Dr. César Sánchez Sarmiento, director médico de Nascentis

Cada año, cuando conmemoramos el Mes Internacional de la Fertilidad, es inevitable pensar qué cambió, donde estábamos y dónde estamos.

Hoy estamos en una sociedad más abierta y flexible, que cobija y acepta a miles de personas que antes no podían pensar en la idea de agrandar su familia o de planificar su maternidad y paternidad bajo parámetros que escapaban a lo que hacía la mayoría.

De hecho, cuando miro hacia atrás, hacia 15 años atrás, cuando inauguramos Nascentis, recuerdo que el 99% de nuestro público se conformaba por parejas heterosexuales que no podían tener bebés de manera natural. E incluso ellos llegaban al consultorio con mucho miedo, más miedo al “qué opinarán los de afuera por acudir a la ciencia para tener hijos”, que al propio proceso de enfrentar un tratamiento de fertilización in vitro.

Desde entonces a esta parte pasaron muchas cosas y todos cambiamos: se incrementaron aquellas parejas y empezaron a aparecer otras, e incluso nuevas necesidades vinculadas al deseo de tener hijos.

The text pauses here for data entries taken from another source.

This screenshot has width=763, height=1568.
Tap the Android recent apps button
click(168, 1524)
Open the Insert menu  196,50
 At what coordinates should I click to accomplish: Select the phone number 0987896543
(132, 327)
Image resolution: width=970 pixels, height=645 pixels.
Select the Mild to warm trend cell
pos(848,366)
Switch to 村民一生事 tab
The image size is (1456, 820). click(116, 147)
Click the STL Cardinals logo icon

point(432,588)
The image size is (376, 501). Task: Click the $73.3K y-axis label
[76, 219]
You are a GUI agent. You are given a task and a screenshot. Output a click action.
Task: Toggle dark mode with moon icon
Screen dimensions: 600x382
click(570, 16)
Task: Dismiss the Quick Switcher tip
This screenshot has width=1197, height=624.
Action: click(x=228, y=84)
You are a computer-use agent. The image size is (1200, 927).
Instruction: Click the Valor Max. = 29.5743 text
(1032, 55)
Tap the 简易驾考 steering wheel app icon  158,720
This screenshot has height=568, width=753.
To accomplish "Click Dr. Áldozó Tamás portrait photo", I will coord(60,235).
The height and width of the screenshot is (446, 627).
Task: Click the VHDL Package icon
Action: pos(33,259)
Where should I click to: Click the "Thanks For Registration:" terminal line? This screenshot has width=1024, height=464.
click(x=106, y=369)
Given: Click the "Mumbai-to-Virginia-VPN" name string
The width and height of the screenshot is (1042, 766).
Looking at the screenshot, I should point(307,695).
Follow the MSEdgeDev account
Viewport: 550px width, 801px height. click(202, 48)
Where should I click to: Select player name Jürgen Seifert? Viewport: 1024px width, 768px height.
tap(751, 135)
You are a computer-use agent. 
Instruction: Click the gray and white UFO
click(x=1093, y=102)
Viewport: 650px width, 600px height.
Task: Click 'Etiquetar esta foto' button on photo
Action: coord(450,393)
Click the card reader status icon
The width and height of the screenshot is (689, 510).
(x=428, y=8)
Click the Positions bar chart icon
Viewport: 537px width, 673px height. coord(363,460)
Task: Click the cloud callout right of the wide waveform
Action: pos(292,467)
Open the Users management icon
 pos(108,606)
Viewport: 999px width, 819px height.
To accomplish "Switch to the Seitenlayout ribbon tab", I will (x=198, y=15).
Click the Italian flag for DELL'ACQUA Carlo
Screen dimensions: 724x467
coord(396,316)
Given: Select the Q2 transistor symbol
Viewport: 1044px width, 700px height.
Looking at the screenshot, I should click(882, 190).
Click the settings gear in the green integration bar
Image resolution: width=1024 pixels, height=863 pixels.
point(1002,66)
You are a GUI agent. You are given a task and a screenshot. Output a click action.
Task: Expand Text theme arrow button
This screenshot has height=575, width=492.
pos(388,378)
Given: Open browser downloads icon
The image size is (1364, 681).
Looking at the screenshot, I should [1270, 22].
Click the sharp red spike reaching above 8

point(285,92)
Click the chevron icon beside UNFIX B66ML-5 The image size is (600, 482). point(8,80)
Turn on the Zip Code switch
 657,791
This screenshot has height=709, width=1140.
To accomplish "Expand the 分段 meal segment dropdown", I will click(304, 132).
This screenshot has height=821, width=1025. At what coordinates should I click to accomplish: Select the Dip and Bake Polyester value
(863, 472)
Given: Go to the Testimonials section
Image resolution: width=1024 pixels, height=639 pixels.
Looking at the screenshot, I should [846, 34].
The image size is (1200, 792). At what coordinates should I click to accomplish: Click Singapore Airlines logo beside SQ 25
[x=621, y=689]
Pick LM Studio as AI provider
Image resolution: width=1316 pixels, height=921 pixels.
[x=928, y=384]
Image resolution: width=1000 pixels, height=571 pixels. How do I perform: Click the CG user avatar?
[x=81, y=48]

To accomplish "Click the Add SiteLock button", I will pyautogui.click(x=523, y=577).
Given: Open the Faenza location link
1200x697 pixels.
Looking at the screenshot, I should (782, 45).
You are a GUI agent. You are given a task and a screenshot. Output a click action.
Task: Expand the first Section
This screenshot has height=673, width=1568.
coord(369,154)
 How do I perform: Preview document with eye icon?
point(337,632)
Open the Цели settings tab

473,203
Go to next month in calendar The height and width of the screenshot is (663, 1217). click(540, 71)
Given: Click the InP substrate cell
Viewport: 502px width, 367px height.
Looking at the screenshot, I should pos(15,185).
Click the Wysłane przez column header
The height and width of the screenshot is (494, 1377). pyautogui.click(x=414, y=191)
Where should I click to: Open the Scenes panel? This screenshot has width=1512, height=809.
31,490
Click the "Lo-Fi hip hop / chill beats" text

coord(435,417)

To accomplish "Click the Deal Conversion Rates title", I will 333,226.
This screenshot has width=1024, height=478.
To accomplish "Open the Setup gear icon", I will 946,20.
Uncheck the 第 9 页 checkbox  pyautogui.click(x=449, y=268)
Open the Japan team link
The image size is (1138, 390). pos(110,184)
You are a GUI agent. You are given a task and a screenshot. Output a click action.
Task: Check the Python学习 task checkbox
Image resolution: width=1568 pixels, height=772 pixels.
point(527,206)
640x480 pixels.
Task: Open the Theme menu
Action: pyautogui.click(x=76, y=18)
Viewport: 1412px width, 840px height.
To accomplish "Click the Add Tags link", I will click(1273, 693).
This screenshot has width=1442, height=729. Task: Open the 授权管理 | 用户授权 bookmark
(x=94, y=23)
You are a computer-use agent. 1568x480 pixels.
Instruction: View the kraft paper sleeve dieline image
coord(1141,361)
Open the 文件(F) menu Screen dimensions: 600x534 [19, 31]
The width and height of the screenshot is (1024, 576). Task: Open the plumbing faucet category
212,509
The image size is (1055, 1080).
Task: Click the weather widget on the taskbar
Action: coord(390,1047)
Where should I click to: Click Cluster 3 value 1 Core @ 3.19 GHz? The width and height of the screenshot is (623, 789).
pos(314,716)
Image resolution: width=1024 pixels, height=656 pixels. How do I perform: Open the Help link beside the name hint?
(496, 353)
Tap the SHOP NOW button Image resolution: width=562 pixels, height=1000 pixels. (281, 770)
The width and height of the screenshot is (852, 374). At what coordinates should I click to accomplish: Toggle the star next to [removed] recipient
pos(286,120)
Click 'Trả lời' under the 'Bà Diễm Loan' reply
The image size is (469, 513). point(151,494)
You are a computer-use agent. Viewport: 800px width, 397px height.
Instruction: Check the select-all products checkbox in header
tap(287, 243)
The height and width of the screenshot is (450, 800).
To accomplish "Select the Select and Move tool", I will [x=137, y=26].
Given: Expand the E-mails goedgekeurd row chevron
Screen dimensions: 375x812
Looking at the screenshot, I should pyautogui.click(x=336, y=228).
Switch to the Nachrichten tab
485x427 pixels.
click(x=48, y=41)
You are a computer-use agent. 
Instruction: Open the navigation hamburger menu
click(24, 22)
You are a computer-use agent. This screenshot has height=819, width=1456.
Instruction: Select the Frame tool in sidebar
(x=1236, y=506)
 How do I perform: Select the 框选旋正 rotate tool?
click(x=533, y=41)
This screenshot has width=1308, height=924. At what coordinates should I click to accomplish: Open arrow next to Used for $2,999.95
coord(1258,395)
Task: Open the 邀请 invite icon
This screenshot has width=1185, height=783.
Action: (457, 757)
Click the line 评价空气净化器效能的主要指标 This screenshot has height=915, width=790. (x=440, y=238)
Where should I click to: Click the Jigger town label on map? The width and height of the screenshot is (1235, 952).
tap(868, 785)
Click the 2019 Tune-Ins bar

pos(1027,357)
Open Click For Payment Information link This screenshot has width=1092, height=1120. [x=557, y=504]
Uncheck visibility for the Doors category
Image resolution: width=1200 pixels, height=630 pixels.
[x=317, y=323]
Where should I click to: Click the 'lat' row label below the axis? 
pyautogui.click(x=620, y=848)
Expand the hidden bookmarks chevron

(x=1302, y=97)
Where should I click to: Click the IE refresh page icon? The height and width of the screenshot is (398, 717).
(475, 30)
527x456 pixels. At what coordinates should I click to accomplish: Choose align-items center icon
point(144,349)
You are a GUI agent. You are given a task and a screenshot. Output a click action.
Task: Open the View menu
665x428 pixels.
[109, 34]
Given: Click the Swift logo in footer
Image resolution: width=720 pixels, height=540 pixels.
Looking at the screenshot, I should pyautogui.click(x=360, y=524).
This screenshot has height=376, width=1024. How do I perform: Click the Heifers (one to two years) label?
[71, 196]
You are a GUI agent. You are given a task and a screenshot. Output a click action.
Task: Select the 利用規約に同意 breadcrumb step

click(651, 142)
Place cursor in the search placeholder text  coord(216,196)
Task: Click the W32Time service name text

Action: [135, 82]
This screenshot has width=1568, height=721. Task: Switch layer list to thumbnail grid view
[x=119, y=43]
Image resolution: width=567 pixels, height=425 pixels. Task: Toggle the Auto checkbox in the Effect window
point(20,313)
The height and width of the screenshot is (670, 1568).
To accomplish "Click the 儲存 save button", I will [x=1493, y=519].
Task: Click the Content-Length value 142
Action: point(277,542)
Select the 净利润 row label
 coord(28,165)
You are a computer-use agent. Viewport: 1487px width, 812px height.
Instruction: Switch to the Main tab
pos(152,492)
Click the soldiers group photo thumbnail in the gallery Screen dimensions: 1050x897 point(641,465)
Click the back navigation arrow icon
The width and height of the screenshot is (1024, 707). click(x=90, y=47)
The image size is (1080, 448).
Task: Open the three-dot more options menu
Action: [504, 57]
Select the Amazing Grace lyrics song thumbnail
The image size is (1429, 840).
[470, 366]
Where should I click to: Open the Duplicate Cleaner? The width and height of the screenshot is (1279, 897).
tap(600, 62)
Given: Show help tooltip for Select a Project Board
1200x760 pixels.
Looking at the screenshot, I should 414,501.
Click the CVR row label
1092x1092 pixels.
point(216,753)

En lo que respecta a medicina, el mayor de los cambios es la aparición de la genética reproductiva, que nos permite evitar el nacimiento de niños con enfermedades genéticas graves. Y en relación a lo social, afortunadamente podemos preguntarnos qué familia queremos tener y con quién queremos conformarla. Digo afortunadamente porque hasta hace un tiempo era muy extraño que una mujer se animara a enfrentar sola el reto de la maternidad, o que guardara sus óvulos para ser madre luego de haber cumplido otros objetivos; y más extraño aún era que una pareja de mujeres decidiera realizar un tratamiento de fertilidad para ser mamás.

Y ni hablar de los hombres: la gestación por sustitución, (subrogación de útero) ya es una realidad en Argentina, y en Córdoba. Esta alternativa, a la que se arriba a través de solicitudes judiciales con fundamento sólido, también es una posibilidad para parejas heterosexuales en las que la mujer, casi siempre por causas oncológicas, no tiene útero o no puede gestar en él.

Todos estos cambios ponen de manifiesto que somos una sociedad nueva (o estamos en ese proceso), en la que cada persona puede elegir, con libertad, la familia que quiere.